Beta Librae

Observation data Epoch J2000 Equinox ICRS
- Constellation: Libra
- Right ascension: 15^{h} 17^{m} 00.41382^{s}
- Declination: −09° 22′ 58.4919″
- Apparent magnitude (V): 2.61

Characteristics
- Evolutionary stage: Main sequence
- Spectral type: B8 V
- U−B color index: −0.359
- B−V color index: −0.106
- Variable type: Suspected

Astrometry
- Radial velocity (R_{v}): −35.2 km/s
- Proper motion (μ): RA: −98.10 mas/yr Dec.: −19.65 mas/yr
- Parallax (π): 17.62±0.16 mas
- Distance: 185 ± 2 ly (56.8 ± 0.5 pc)
- Absolute magnitude (M_{V}): −1.16

Details
- Mass: 3.5+0.3 −0.2 M_{☉}
- Radius: 4.77 R_{☉}
- Luminosity: 413 L_{☉}
- Temperature: 11,900 K
- Metallicity [Fe/H]: 0.33 dex
- Rotational velocity (v sin i): 250 km/s
- Age: 80+50 −40 Myr
- Other designations: Zubeneschamali, Kiffa Australis, Lanx Borealis, β Lib, 27 Librae, BD−08°3935, FK5 564, HD 135742, HIP 74785, HR 5685, NSV 7009, SAO 140430

Database references
- SIMBAD: data

= Beta Librae =

Star in the constellation Libra

Beta Librae is the brightest star in the zodiac constellation of Libra. It has the proper name Zubeneschamali /zuːˌbɛnɛʃəˈmeɪli/, Beta Librae is its Bayer designation. From parallax measurements taken by the Hipparcos mission, its distance is measured to be 185 ly.

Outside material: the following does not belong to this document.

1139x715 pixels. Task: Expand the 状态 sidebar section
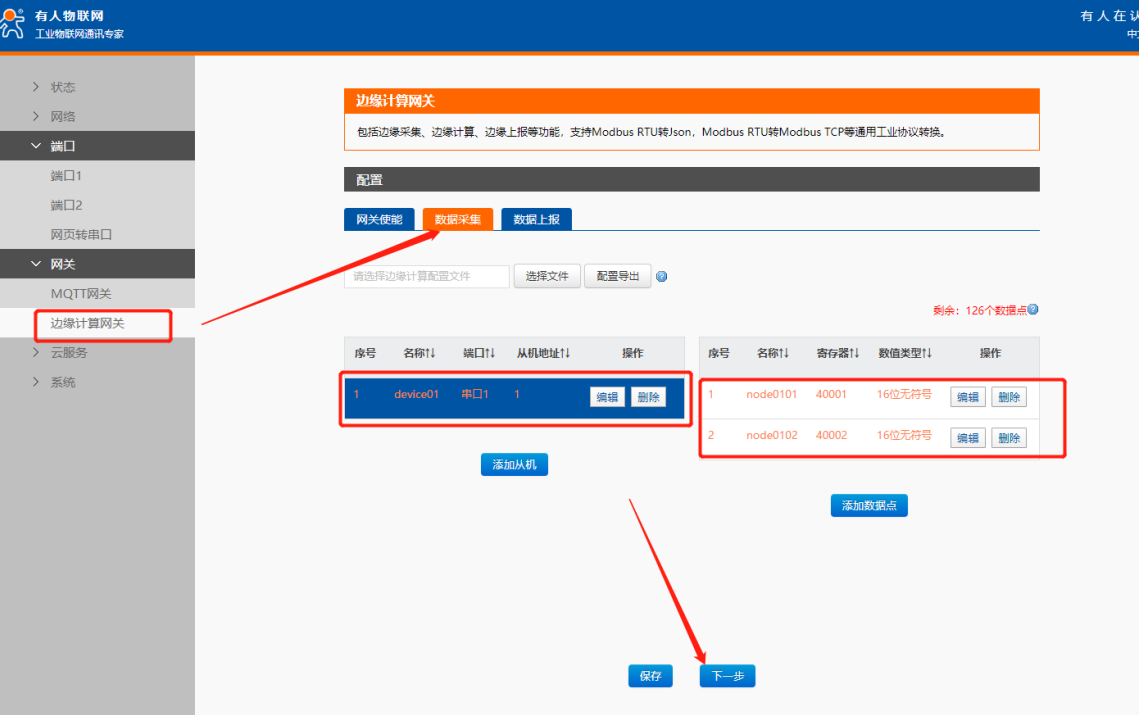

The apparent visual magnitude of this star is 2.6. According to Eratosthenes, Beta Librae was observed to be brighter than Antares. Ptolemy, 350 years later, said it was as bright as Antares. The discrepancy may be due to Antares becoming brighter, but this is not known for certain. It could simply be caused by Beta Librae being a variable star, showing a present-day variability of 0.03 of a magnitude.

==Name==
β Librae (Latinised to Beta Librae) is the star's Bayer designation. It can also be abbreviated as Beta Lib or β Lib.

It bore the traditional name Zubeneschamali /ˌzuːbənˌɛʃəˈmeɪli/ (less common renderings, or corruptions, are Zuben Eschamali, Zuben el Chamali, Zubenesch, Zubenelg), derived from the Arabic الزُّبَانَى الشَمَالِي (al-zubānā al-šamāliyy) meaning "the northern claw". This name originated in a time when Libra was viewed as representing the "claws of the scorpion". There was also Kiffa Borealis, from the Arabic al-kiffah aš-šamāliyy "the northern pan (of the scales)" and the Latin equivalent Lanx Borealis. In 2016, the International Astronomical Union organized a Working Group on Star Names (WGSN) to catalogue and standardize proper names for stars. The WGSN approved the name Zubeneschamali for this star on 21 August 2016 and it is now so entered in the IAU Catalog of Star Names.

In Chinese, 氐宿 (Dī Xiù), meaning Root, refers to an asterism consisting of β Librae, α^{2} Librae, ι Librae and γ Librae. Consequently, the Chinese name for β Librae itself is 氐宿四 (Dī Xiù sì), "the Fourth Star of Root".

== Properties ==
Based upon the features of its spectrum, Beta Librae has a stellar classification of B8 V, making it a B-type main-sequence star. It is 4.77 times larger than the Sun, about 410 times more luminous, and has a surface effective temperature of 11900 K, double that of the Sun. This high temperature produces light with a simple spectrum, making it ideal for examining the interstellar gas and dust between Earth and the star. Like many stars of its kind, it is spinning rapidly, over 100 times faster than the Sun with a projected rotational velocity of 250 km·s^{−1}.

This type of massive, hydrogen-fusing star often appears blue-white, and is usually stated to be white or bluish by modern observers, but earlier observers often described Beta Librae as the only greenish star visible to the naked eye. There seems to be no generally accepted explanation for why some observers see it as green. The small periodic variations in the magnitude of Beta Librae suggest the presence of a companion star which is not directly observable from Earth. However, it is categorized as a single star.

In around 200 million years, Beta Librae will have exhausted the supply of hydrogen in its core and become a giant star similar to Beta Herculis, which had a similar initial mass.